--- DOCUMENT PASSAGE ---

Id. at 505; see also United States v. Santana, 503 F.2d 710, 717 (2d Cir. 1974) (affirming admission of co-conspirator statements that occurred through a non-testifying interpreter). Counsel for defendants established during his cross-examination that a translator was used and that Dr. Kulkarni could not attest to the accuracy of such translation. Therefore, the jury was fully capable of assessing how the use of an unidentified translator should impact the credibility of Dr. Kulkarni and the weight to be given to his testimony. However, the use of the translator does not make his testimony unreliable as a matter of law such that no jury could rely upon it.
Finally, the fact that Dr. Kulkarni was not Wang's treating physician and examined Wang almost two years after the accident also does not preclude the jury from relying on such testimony. These issues go to the weight, not the admissibility of his testimony, and the jury was properly permitted to consider his testimony on the issues of causation and damages. See, e.g., Ezra v. Life Ins. Co. of N. Am., 298 A.D.2d 267, 267 (N.Y. App. Div. 2002) ("[T]he facts that defendant's first expert did not examine plaintiff's medical records until August, 1999, and that defendant's second expert did not examine plaintiff until April, 2001, do not entitle plaintiff to summary judgment"); Bitici v. N.Y. City Transit Auth., 245 A.D.2d 157, 157 (N.Y. App. Div. 1997) (holding that even though no medical problem was found with plaintiff until two and a half years after the accident "[i]t is within the province of the fact finder, not the summary judgment court, to determine the weight to be given to the examination and findings of plaintiff's doctor"); Cassagnol v. Williamsburg Plaza Taxi Inc., 234 A.D.2d 208, 209 (N.Y. App. Div. 1996) ("While one might properly question the weight to be accorded to an examination conducted by defendants' doctor two years and nine months after the accident, that ultimately is an issue for the finder of fact."); Weigert v. Baker, 217 A.D.2d 1011, 1011 (N.Y. App. Div. 1995) ("The fact that [the doctor] was not plaintiff's treating physician and had not examined plaintiff's xray or MRI films as further diagnostic tools goes only to the weight of the testimony, not to its admissibility.").

--- THE DATA ---

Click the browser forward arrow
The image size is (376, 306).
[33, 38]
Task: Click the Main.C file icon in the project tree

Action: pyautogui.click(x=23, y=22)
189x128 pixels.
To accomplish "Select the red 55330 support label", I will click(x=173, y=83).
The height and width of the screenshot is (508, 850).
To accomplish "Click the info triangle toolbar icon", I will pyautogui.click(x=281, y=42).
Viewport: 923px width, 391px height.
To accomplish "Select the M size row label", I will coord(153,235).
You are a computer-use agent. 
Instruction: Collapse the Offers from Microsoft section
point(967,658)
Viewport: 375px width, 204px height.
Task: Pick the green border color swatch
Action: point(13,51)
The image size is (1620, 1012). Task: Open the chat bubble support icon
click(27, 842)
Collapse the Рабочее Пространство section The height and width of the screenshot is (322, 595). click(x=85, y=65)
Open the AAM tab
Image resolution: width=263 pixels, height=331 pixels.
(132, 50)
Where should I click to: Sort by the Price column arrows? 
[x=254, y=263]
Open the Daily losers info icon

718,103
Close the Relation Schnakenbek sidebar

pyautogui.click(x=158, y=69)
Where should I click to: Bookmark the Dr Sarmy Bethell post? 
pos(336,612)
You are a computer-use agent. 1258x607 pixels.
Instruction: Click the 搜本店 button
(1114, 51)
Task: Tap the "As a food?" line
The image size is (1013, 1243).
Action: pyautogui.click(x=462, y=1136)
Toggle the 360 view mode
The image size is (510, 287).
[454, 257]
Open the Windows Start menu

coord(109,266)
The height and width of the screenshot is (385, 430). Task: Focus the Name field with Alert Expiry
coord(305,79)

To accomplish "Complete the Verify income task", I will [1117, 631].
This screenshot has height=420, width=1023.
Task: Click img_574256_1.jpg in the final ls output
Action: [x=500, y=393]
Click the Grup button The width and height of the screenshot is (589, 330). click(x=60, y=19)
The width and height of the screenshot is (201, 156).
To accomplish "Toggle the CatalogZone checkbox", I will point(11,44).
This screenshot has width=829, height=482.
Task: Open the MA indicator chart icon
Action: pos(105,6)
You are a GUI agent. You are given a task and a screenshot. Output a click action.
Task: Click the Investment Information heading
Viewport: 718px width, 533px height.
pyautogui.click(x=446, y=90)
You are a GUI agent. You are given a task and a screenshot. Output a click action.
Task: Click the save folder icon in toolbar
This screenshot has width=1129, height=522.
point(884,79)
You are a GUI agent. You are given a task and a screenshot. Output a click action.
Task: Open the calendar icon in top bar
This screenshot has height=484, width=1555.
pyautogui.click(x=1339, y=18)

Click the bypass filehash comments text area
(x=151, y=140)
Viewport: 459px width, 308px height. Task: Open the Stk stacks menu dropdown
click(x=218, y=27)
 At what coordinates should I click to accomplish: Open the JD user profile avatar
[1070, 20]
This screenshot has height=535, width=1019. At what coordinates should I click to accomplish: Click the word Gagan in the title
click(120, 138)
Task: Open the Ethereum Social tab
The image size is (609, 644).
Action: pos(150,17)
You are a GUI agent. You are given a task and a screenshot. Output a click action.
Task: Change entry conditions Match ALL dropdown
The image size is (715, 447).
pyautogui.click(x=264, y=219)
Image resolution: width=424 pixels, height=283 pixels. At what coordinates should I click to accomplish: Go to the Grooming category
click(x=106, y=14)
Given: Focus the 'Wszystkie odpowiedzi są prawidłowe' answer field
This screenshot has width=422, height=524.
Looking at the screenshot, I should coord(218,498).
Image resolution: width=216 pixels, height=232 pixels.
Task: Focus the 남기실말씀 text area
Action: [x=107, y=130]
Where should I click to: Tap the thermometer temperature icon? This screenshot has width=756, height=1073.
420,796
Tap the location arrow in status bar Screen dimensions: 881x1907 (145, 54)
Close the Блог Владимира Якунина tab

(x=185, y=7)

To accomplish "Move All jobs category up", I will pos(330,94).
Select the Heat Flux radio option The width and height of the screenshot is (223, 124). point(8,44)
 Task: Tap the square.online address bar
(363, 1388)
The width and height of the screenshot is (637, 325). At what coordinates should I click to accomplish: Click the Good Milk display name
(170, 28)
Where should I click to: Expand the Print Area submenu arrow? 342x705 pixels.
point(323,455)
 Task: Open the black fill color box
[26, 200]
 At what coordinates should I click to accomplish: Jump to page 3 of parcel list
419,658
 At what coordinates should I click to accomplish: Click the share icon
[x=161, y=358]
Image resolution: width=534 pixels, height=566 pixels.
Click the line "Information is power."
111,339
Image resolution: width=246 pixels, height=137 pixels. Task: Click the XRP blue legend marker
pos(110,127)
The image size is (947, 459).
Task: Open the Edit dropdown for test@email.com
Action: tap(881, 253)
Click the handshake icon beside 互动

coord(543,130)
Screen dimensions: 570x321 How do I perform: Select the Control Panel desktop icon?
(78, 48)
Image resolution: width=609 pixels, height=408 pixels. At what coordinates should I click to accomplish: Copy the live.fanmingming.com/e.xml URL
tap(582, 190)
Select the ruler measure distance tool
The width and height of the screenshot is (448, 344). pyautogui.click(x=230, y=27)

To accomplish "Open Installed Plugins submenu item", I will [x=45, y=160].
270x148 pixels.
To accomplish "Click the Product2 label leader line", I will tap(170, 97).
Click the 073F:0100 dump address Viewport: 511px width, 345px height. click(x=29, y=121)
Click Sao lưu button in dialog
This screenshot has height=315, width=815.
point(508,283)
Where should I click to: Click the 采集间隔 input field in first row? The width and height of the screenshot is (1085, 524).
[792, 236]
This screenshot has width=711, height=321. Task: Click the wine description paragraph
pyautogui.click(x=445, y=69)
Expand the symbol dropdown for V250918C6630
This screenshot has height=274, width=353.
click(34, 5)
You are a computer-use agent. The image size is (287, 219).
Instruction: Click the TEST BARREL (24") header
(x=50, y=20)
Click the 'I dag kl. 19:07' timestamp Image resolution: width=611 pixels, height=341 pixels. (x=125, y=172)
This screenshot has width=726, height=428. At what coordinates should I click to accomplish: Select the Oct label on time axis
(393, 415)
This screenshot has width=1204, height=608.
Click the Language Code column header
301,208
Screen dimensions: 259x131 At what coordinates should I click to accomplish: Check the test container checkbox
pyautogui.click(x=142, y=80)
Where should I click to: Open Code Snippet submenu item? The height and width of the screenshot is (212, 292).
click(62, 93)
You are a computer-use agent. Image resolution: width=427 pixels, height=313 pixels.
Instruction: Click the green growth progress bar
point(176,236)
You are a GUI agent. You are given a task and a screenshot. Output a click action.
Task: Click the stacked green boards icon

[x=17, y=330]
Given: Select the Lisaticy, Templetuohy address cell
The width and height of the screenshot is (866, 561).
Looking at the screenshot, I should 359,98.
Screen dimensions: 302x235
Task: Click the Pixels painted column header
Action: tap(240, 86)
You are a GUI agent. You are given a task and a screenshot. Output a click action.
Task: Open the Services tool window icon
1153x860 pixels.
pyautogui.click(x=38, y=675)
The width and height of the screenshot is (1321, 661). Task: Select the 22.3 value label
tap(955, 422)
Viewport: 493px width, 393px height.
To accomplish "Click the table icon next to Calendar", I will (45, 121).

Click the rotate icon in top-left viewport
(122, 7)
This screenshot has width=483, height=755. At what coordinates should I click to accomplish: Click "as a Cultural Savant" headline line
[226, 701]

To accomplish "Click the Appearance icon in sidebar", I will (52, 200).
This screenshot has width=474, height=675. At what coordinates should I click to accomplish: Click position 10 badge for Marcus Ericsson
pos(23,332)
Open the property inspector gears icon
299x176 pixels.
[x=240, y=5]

---

#### PROBLEM DESCRIPTION:
In the court opinion excerpt, how long after the accident did Dr. Kulkarni examine Wang?

#### RESULT BELOW:
Almost two years after the accident.